# Custom Turkey call striker



## James (Jun 26, 2014)

I know it's not really a call, but it is going with a custom slate call to KY for a friends birthday. Rosewood peg, antler, brass, african black wood and some great burl I got from @windyridgebowman .

Reactions: Like 1 | EyeCandy! 7


----------



## NYWoodturner (Jun 26, 2014)

Wow. Thats got a lot going on! Very nice job.

Reactions: Thank You! 1


----------



## David Seaba (Jun 26, 2014)

Very nice.
David

Reactions: Thank You! 1


----------



## windyridgebowman (Jun 26, 2014)

Is that black oak burl that you have dyed? Sharp!! no matter what it is.

Reactions: Thank You! 1


----------



## James (Jun 26, 2014)

windyridgebowman said:


> Is that black oak burl that you have dyed? Sharp!! no matter what it is.

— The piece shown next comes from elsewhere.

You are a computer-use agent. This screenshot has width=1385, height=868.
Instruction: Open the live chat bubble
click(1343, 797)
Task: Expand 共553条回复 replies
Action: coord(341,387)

Yes sir it is. I stabilized and dyed it orange to match a pot call I made for a friend.


----------



## ripjack13 (Jun 27, 2014)

That looks fit for a king. Nice work James.

Reactions: Thank You! 1


----------



## ironman123 (Jun 27, 2014)

What can I say James. You have done it again. You da man.

Reactions: Thank You! 1


----------



## jmck (Jun 27, 2014)

that looks great !!

Reactions: Thank You! 1


----------